Así pues, para consumar su venganza de Adeline, que le empañó la niñez, y de Hortense, que le quitó su consuelo polaco, la virgen se alía con la cortesana burguesa, lo cual no solo da rienda suelta a su odio inveterado, sino que además le procura una bonita renta, pues (Balzac lo sabe bien) la Virtud viste andrajos y el Vicio púrpuras, la Probidad duerme en las chabolas y la Indecencia en los palacios. ¡Esto es París!, le dice la cantante a un Hulot en bancarrota, destructor de su propia familia, tres veces asesino, corrupto, lascivo y malversador, cuyo nombre no es sino una cruel ironía (Héctor nunca traicionaría a Andrómaca). ¡Esto es París, una nueva Nínive, una nueva Babilonia!
Pero Balzac no pierde el tiempo preguntándose por qué tiene el Vicio que ser rico y la Virtud pobre; no parece quejarse demasiado porque la Belleza resulte ser una horrible cortesana y la Fealdad una erinia enloquecida, pues lo suyo es un estudio fidedigno (el «documentado y estremecedor estudio de las costumbres parisinas»), y además, según parece, ya tiene las respuestas.
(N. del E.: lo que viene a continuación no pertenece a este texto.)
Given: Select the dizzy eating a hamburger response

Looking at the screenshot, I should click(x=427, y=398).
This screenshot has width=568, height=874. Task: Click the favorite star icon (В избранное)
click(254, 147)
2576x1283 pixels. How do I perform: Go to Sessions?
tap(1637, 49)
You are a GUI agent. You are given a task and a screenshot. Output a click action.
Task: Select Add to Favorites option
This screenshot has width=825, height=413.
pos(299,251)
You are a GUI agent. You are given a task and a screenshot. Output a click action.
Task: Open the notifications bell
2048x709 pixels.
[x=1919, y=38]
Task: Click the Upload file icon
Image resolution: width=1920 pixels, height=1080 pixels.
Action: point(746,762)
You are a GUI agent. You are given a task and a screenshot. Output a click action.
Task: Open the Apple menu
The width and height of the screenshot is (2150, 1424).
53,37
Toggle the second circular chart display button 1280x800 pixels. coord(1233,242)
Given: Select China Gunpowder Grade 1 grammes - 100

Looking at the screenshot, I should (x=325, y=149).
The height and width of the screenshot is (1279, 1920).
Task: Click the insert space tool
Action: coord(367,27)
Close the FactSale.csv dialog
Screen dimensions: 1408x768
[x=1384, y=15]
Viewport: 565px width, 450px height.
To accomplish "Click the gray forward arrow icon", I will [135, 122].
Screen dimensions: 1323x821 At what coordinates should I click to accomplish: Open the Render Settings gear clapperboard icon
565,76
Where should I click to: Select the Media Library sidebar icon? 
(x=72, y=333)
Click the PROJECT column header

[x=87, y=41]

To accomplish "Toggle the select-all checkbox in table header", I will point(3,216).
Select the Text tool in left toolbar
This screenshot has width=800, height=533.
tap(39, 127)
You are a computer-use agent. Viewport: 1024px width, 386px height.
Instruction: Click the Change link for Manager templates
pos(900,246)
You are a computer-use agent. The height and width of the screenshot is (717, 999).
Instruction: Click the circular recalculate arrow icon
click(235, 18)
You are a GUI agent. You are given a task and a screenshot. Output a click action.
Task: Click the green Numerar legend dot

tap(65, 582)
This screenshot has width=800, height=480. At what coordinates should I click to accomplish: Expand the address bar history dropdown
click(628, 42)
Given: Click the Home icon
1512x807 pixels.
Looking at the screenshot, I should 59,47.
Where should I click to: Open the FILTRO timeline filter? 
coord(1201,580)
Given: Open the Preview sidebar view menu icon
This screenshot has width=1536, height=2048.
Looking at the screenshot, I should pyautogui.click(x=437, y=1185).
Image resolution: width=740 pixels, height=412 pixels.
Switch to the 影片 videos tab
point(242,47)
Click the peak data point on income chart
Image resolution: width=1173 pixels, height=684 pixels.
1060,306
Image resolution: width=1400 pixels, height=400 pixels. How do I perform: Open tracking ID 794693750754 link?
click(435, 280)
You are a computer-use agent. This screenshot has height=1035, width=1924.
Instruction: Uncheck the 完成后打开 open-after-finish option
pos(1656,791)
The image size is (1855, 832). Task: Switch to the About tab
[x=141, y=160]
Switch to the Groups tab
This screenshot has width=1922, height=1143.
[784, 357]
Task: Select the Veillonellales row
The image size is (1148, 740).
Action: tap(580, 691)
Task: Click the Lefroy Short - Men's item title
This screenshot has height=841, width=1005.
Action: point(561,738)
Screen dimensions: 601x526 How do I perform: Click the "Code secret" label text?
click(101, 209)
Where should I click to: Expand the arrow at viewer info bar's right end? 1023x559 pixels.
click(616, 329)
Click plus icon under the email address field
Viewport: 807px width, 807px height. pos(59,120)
Horace Bianchot, el médico ubicuo, afirma que «ese mal tan enraizado» viene de «la carencia de creencias religiosas y de la invasión de las finanzas, que no son sino la consolidación del egoísmo. Antaño, el dinero no lo era todo; se admitía que existían cosas superiores y se les concedía prioridad. Se valoraban la nobleza de carácter, el talento y los servicios prestados al Estado; pero, hoy en día, la ley ha convertido el dinero en el patrón de cuanto existe». La sociedad lo perdonará todo; perdonará la ingratitud, perdonará la mendacidad, el robo y el asesinato, siempre y cuando el capital haya crecido lo bastante para comprar un asiento de prestigio entre los poderosos.
Así es «la moralidad de la época»; así es «el orden social de nuestro tiempo».